[Task] Reproduce, exactly and in full, the lines from the one with "Where should I" through the one with "Viewport: 1115px width, 583px" in the data below; drop pictures.

[[ The records, beginning ]]

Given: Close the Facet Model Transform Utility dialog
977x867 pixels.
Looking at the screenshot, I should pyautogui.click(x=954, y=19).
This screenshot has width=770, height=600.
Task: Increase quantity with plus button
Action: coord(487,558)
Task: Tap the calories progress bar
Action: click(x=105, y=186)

[[ The records, end ]]
[[ The records, beginning ]]

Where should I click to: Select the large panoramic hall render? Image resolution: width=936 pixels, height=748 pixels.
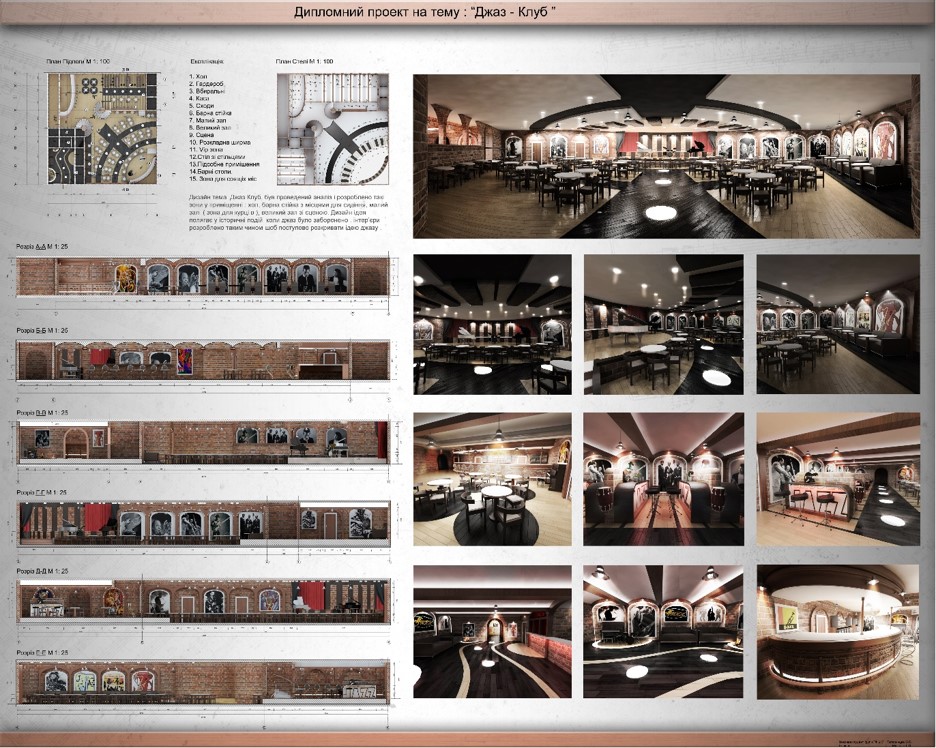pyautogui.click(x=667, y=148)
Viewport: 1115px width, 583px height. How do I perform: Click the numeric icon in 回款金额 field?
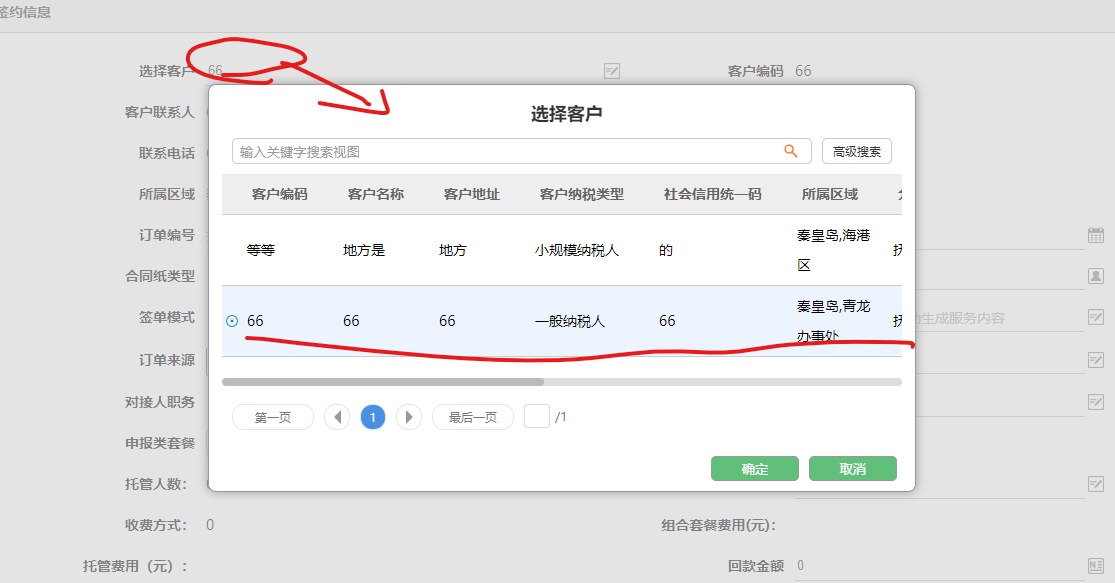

[[ The records, end ]]
[[ The records, beginning ]]

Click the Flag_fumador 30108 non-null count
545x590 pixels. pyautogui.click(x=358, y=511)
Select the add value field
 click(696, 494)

[[ The records, end ]]

[Problem solution]
Where should I click to: Select the large panoramic hall render? Image resolution: width=936 pixels, height=748 pixels.
pyautogui.click(x=667, y=148)
Viewport: 1115px width, 583px height. How do I perform: Click the numeric icon in 回款金额 field?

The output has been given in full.